+++ Task inputs

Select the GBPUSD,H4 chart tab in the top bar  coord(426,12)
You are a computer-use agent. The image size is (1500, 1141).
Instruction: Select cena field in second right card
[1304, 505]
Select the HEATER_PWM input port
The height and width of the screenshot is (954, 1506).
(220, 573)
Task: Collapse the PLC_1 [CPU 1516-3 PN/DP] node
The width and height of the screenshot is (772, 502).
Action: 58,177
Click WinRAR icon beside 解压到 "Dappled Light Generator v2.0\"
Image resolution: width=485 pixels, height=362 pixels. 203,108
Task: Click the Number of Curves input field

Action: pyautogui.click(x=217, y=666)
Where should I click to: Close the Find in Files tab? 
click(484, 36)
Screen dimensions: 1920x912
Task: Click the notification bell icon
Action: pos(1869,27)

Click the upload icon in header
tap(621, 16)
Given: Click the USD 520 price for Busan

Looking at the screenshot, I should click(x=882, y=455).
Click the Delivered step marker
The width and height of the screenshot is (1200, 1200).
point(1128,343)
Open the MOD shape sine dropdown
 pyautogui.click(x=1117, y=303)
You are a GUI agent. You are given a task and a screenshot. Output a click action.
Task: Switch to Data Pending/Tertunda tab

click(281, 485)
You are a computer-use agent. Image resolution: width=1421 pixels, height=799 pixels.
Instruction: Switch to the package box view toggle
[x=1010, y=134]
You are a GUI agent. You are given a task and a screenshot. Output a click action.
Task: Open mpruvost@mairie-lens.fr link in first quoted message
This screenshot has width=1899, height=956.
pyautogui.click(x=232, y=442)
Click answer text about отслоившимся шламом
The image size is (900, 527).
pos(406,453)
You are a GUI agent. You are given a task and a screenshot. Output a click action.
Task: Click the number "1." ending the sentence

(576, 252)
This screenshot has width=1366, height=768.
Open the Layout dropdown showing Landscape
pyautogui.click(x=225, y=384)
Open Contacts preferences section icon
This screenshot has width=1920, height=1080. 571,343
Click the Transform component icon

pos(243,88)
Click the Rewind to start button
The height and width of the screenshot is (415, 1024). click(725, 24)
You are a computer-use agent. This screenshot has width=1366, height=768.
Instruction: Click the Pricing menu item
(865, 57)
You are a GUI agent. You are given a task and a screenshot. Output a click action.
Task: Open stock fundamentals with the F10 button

++++++

Written problem: Please go through the whole listing above and swap every "dropdown" for "drop-down list", keeping everything else unchanged.

Answer for the task:
Select the GBPUSD,H4 chart tab in the top bar  coord(426,12)
You are a computer-use agent. The image size is (1500, 1141).
Instruction: Select cena field in second right card
[1304, 505]
Select the HEATER_PWM input port
The height and width of the screenshot is (954, 1506).
(220, 573)
Task: Collapse the PLC_1 [CPU 1516-3 PN/DP] node
The width and height of the screenshot is (772, 502).
Action: 58,177
Click WinRAR icon beside 解压到 "Dappled Light Generator v2.0\"
Image resolution: width=485 pixels, height=362 pixels. 203,108
Task: Click the Number of Curves input field

Action: pyautogui.click(x=217, y=666)
Where should I click to: Close the Find in Files tab? 
click(484, 36)
Screen dimensions: 1920x912
Task: Click the notification bell icon
Action: pos(1869,27)

Click the upload icon in header
tap(621, 16)
Given: Click the USD 520 price for Busan

Looking at the screenshot, I should click(x=882, y=455).
Click the Delivered step marker
The width and height of the screenshot is (1200, 1200).
point(1128,343)
Open the MOD shape sine drop-down list
 pyautogui.click(x=1117, y=303)
You are a GUI agent. You are given a task and a screenshot. Output a click action.
Task: Switch to Data Pending/Tertunda tab

click(281, 485)
You are a computer-use agent. Image resolution: width=1421 pixels, height=799 pixels.
Instruction: Switch to the package box view toggle
[x=1010, y=134]
You are a GUI agent. You are given a task and a screenshot. Output a click action.
Task: Open mpruvost@mairie-lens.fr link in first quoted message
This screenshot has width=1899, height=956.
pyautogui.click(x=232, y=442)
Click answer text about отслоившимся шламом
The image size is (900, 527).
pos(406,453)
You are a GUI agent. You are given a task and a screenshot. Output a click action.
Task: Click the number "1." ending the sentence

(576, 252)
This screenshot has width=1366, height=768.
Open the Layout drop-down list showing Landscape
pyautogui.click(x=225, y=384)
Open Contacts preferences section icon
This screenshot has width=1920, height=1080. 571,343
Click the Transform component icon

pos(243,88)
Click the Rewind to start button
The height and width of the screenshot is (415, 1024). click(725, 24)
You are a computer-use agent. This screenshot has width=1366, height=768.
Instruction: Click the Pricing menu item
(865, 57)
You are a GUI agent. You are given a task and a screenshot. Output a click action.
Task: Open stock fundamentals with the F10 button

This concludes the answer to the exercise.